Chimalistac, 01070 Mexico City, CDMX
55 3469 2077
As with most other cities in the world, Mexico City remembers the individuals of the past who have helped forge its identity. Some are still controversial to this day and even though their impact cannot be denied, the public government has only acknowledged, or celebrated, their legacy in passing, as is the case of revolutionary Pancho Villa, who in Mexico City only has one Metro station that alludes to his existence (the silhouette in the “División del Norte” logo is his). But that isn’t the case with another revolutionary that ascended to power right about the time of Villa’s death, it’s General Álvaro Obregón, who is remembered as “the organizer, the peacemaker, and the unifier of the Revolution”. He didn’t join the revolution only after its leader Francisco Madero was assassinated, and soon proved to be an invaluable military talent for the faction led by Venustiano Carranza against usurper Victoriano Huerta. He lost an arm in the 1915 Battle of Celaya fighting Pancho Villa.
Obregón became president himself from 1920 to 1924 and his term is considered the first stable presidency since the Revolution, he enacted massive educational, land, and labor reforms and retired to his ranch in Sonora after his term, but not before hand picking his successor, fellow Sonora native Plutarco Elías Calles. Obregón was assassinated as president-elect when he won a second, non-consecutive, term by a religious fanatic at a time when many Catholics felt were being oppressed by Calles’ and Obregon’s administrations. The mastermind of the whole assassination plot was supposedly a Capuchin nun, “Madre Conchita”, and he was gunned down at a restaurant called La Bombilla Café (“The Lightbulb Café”).

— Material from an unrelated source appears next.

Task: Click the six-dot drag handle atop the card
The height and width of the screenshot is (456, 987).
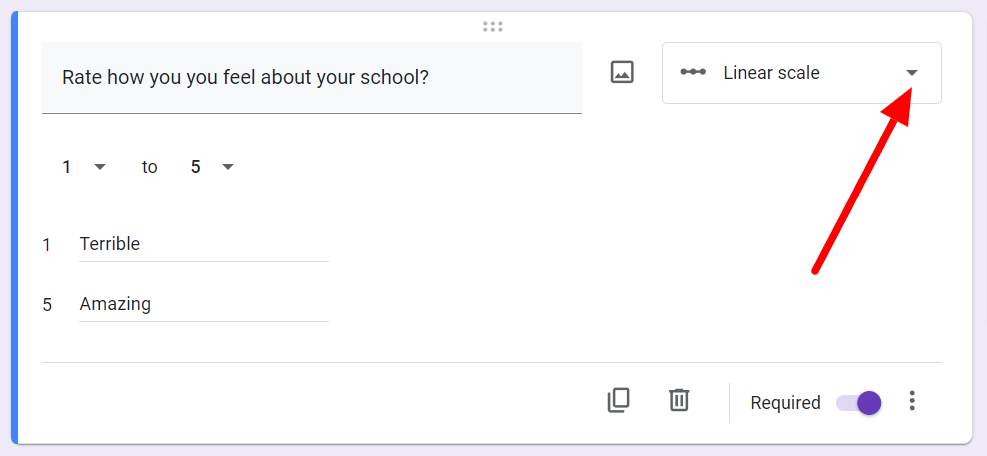Action: click(x=493, y=26)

The location where that café once stood is now the place where a huge monument has been built to honor Obregon’s legacy, it’s the largest monument built to a revolutionary and it stands inside the Parque La Bombilla (named after the café), it’s located in the southern part of the city, in the Chimalistac neighborhood (next to the popular San Ángel neighborhood), there’s a Metrobús Línea 1 station that services the park, “La Bombilla” station. The perfectly manicured park is visited frequently by families having fun with their children (the park has a playground), walking the dog, or taking roller skating classes next to the small pond that has a system of synchronized fountains (these gushes of water are illuminated with colored lights at night).
Next to the park is the Avenida Insurgentes and many restaurants and shops, including a direct entrance to Avenida de la Paz, a cobblestone street in San Ángel lined with swanky bistros and steakhouses. The military legacy of Obregón, who was never afraid of settling his differences on the battlefield, now seems to rest in this peaceful and harmonious family-friendly location.